Field study may find many unmarked graves near West Tampa cemetery

TAMPA, Fla. (WFLA) — A ground-penetrating radar survey conducted this week in a field adjacent to the Marti-Colon Cemetery in West Tampa could alter plans for the development of the area.

A Jewish group is looking to purchase the land to open a new cemetery for people of their faith.

For years, there have been reports of undocumented and unmarked graves in the area.

On Tuesday, the group seeking to purchase the property paid for a GPR survey of the area. The crew performing the GPR work placed flags in the field indicating areas with underground anomalies. Those anomalies could indicate unmarked graves.

Aileen Henderson with the cemetery society says there is no doubt in her mind that’s what the red flags indicate.

“If you notice, there are patterns to these flags. Most of them are in a rectangle shape, and if you look from than angle, or this angle, they line up with the headstones,” said Henderson.

“I have mother, great grandmother and grandparents buried there,” Mike Nikolau said.

He said it’s been known for years there are people buried in the cemetery that were never documented.
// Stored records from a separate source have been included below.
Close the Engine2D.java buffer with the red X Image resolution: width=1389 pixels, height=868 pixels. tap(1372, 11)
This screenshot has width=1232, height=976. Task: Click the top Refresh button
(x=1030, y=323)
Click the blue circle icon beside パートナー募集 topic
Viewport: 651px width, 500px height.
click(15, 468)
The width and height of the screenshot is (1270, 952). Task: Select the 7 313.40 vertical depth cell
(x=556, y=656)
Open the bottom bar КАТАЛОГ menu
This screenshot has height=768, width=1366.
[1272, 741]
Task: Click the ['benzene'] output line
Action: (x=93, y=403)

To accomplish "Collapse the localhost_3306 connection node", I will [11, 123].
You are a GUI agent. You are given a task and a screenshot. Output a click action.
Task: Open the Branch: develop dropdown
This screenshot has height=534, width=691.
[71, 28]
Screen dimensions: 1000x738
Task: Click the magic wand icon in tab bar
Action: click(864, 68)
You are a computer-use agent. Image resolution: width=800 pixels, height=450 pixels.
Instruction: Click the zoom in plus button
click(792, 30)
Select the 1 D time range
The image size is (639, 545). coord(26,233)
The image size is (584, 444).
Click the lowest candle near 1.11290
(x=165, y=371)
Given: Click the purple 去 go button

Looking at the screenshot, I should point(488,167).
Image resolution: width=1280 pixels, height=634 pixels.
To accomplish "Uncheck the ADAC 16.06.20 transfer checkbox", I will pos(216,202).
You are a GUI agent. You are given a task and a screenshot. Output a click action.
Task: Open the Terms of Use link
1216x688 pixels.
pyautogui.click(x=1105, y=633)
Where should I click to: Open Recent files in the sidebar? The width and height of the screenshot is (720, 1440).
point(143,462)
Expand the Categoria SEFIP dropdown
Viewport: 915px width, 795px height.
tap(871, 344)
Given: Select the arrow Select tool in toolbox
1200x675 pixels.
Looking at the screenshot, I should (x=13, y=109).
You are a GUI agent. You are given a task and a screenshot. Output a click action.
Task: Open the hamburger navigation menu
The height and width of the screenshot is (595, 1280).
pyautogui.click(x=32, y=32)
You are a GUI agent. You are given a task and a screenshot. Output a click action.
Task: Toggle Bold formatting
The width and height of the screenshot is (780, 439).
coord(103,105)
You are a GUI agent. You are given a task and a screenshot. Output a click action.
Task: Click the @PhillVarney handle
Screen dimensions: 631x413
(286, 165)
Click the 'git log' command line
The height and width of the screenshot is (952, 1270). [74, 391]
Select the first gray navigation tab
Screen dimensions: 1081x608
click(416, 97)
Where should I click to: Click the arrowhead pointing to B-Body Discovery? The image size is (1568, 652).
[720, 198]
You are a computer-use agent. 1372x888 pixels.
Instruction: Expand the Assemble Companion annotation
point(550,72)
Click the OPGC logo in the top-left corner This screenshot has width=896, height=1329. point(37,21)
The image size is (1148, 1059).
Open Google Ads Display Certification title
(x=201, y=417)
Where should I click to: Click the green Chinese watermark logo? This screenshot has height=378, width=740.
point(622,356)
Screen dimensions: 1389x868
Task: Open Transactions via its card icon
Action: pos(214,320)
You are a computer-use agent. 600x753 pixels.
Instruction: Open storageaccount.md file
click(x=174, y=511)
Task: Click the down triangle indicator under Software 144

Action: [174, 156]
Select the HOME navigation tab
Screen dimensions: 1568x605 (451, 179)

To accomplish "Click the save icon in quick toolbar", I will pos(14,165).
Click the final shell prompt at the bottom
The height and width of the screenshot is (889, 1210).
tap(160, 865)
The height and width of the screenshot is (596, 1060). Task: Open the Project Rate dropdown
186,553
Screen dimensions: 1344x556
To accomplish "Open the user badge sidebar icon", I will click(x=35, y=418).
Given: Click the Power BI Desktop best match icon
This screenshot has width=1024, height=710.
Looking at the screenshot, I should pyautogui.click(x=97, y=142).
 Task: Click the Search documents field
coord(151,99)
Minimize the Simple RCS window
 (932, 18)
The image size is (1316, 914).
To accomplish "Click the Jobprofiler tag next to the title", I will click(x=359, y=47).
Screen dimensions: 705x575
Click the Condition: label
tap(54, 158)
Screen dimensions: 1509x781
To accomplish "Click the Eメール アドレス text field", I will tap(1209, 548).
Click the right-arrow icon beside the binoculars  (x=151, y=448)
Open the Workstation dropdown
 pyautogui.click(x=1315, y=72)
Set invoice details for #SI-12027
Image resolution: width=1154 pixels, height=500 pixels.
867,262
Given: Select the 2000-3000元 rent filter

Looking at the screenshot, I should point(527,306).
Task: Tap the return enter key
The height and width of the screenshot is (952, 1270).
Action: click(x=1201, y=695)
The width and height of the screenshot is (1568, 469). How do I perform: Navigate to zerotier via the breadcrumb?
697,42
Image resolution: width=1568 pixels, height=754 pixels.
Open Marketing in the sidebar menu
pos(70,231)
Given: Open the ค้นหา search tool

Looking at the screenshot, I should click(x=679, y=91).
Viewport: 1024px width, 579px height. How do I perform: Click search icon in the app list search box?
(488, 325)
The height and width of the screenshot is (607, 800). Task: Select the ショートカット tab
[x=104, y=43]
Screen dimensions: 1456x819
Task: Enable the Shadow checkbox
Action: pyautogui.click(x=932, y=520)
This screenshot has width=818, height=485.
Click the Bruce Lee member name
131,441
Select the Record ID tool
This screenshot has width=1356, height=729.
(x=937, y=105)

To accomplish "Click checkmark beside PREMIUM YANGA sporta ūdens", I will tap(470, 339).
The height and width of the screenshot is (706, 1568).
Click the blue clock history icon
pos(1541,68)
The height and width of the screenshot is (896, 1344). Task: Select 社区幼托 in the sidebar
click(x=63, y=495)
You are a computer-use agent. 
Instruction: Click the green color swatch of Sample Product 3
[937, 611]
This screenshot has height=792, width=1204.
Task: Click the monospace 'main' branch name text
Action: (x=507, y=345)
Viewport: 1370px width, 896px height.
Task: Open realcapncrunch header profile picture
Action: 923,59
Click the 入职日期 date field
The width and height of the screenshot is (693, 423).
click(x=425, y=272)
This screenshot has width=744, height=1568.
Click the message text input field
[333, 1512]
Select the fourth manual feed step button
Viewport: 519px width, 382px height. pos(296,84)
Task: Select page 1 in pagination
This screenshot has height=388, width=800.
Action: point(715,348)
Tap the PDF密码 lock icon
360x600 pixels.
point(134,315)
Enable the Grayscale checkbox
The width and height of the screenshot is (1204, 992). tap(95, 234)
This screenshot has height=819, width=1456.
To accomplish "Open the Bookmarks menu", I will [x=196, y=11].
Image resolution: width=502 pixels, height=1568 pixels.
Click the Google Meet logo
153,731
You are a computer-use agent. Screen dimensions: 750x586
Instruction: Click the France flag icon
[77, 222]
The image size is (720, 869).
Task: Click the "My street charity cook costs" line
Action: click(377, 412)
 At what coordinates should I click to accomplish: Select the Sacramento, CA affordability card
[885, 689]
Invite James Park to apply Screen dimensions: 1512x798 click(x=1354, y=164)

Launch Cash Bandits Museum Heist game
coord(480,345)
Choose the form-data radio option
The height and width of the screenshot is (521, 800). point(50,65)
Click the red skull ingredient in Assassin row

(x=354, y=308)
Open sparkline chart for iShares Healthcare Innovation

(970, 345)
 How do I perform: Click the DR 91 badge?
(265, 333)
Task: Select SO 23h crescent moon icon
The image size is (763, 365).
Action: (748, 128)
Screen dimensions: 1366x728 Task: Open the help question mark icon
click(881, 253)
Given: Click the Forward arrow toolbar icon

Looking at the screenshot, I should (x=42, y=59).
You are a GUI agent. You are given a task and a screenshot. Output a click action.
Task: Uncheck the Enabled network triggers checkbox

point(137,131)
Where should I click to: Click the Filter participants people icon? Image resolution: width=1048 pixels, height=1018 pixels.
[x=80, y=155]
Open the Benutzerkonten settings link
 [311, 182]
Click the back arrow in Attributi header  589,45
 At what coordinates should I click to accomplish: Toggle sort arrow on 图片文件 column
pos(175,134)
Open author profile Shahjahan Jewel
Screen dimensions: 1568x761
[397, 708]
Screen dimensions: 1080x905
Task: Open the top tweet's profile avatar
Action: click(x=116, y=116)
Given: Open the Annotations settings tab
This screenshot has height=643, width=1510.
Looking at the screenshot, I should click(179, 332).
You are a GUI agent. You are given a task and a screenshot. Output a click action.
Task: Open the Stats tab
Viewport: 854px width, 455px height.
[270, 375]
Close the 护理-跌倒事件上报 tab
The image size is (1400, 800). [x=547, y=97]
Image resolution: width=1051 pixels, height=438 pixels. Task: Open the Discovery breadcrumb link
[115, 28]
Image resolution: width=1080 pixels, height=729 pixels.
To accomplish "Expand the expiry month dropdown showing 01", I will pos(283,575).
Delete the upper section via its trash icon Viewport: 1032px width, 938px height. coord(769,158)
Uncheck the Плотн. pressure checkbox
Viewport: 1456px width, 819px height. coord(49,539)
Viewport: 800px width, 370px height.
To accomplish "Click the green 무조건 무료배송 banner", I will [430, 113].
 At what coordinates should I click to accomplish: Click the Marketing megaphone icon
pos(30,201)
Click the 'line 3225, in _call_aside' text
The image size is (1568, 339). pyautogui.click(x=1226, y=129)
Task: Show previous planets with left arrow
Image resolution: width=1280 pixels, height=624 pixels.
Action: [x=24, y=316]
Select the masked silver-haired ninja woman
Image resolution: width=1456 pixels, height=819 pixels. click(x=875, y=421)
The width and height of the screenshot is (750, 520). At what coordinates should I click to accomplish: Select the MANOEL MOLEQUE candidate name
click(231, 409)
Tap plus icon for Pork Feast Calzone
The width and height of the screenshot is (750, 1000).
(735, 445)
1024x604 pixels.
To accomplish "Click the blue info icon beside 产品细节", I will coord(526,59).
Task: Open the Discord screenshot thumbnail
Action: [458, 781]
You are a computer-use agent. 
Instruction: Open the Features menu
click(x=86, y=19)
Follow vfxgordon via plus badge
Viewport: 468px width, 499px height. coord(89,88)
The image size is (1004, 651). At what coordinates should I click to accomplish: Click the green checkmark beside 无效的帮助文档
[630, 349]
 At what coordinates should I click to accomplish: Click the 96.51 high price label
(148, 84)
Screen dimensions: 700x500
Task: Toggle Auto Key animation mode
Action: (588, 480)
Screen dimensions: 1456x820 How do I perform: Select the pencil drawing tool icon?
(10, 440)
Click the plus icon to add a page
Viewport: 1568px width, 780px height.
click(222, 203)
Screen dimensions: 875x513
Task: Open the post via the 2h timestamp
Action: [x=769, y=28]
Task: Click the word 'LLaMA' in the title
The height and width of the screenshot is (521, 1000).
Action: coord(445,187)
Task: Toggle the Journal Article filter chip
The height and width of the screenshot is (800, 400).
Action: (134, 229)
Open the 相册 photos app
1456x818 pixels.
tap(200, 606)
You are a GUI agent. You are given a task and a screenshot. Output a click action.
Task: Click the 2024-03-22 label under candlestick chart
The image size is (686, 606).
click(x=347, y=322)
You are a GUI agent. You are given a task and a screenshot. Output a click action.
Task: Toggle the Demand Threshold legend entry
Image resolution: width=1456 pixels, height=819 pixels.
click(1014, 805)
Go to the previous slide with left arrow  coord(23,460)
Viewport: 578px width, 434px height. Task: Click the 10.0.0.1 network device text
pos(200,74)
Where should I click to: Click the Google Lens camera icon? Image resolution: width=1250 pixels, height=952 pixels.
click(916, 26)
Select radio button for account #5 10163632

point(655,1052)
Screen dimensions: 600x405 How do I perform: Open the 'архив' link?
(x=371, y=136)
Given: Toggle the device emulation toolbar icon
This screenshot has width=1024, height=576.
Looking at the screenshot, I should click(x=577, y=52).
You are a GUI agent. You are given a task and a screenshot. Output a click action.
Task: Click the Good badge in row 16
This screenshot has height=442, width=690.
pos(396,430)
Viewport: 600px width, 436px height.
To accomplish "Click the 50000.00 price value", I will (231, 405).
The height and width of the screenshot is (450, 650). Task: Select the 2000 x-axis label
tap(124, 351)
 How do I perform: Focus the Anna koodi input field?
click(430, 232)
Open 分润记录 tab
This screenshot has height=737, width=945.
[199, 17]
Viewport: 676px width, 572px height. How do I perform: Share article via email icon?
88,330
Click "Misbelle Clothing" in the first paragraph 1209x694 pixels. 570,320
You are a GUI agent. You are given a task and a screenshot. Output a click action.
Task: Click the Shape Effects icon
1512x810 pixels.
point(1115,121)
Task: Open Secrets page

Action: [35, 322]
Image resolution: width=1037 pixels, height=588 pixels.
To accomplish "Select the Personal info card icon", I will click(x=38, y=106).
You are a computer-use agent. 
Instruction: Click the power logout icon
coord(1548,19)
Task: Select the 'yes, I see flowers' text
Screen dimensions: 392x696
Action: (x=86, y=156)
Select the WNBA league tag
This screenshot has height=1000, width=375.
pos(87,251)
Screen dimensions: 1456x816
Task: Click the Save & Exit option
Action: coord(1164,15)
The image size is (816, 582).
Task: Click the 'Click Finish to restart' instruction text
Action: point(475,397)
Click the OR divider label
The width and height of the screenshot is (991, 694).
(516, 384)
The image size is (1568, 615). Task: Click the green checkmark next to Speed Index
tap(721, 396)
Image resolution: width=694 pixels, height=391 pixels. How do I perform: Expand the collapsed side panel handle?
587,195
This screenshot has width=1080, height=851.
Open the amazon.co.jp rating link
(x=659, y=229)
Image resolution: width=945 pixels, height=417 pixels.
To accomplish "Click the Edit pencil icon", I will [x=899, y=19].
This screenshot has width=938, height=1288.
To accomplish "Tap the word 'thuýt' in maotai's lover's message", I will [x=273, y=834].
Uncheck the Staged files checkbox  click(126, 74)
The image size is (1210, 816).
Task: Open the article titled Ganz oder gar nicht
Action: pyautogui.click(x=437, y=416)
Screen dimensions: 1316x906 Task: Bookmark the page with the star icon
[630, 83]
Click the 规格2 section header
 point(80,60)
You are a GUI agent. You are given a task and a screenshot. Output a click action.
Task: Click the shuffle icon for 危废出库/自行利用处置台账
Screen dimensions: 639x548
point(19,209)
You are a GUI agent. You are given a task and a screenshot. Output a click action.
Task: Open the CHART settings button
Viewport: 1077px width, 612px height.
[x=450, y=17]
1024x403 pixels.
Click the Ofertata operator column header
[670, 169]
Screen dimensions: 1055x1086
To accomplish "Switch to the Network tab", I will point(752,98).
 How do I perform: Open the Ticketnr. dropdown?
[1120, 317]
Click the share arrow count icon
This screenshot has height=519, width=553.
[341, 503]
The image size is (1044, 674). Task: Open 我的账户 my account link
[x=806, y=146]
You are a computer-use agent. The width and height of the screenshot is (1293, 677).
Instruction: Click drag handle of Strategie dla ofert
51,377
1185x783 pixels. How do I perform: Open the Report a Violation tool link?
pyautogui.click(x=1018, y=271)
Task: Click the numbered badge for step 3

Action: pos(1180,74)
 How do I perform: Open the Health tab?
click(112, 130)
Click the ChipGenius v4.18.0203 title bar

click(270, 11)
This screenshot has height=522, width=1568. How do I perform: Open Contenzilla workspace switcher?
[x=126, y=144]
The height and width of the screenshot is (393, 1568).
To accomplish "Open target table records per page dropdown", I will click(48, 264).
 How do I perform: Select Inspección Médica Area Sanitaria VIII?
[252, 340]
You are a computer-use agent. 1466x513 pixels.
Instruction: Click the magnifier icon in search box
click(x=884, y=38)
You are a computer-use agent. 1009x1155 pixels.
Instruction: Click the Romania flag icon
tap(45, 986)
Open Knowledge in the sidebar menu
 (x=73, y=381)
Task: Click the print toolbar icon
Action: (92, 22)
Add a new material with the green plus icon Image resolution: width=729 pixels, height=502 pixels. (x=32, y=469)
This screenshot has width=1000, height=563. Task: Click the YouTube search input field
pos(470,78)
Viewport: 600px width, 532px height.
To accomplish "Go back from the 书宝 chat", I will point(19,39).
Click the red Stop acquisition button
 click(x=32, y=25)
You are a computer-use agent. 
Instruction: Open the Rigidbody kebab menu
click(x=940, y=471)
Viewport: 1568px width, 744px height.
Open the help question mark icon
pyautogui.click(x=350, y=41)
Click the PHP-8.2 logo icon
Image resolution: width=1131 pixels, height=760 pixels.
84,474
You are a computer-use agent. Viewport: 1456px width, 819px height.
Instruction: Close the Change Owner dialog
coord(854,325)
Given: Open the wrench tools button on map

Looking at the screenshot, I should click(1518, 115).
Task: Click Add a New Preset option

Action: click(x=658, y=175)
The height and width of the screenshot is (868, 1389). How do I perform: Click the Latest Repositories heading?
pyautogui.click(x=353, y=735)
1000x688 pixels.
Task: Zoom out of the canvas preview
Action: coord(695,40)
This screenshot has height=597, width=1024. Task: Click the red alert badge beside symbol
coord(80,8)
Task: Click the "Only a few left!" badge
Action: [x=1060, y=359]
“I can attest to the fact that when my mother passed in ’98, the city had informed us, before they could inter her into the ground there, they had to probe to insure there were no other bodies buried in that plot,” said Nikolau.

He said he hopes the group seeking to buy the property will do the right thing, based on the GPR study.

“I’ve got a lot of questions. What are you going to do if you’ve probed, if you’ve done ground penetrating and you find there are anomalies, are you relocating, are you not relocating, are you going to keep the people in the sacred ground they are in?” Nikolau wondered.

Sonjia Perez also has family buried in the existing cemetery and initially had no objections to having a new Jewish Cemetery adjacent to where her family is buried.

“A cemetery back there would be appropriate, regardless of religion because I’m sure there are Jewish people buried here, you know,” said Perez.

Her opinion changed when she saw all of the red flags in the field.

“It’s just that you have to treat the people who are interred there with respect,” said Perez.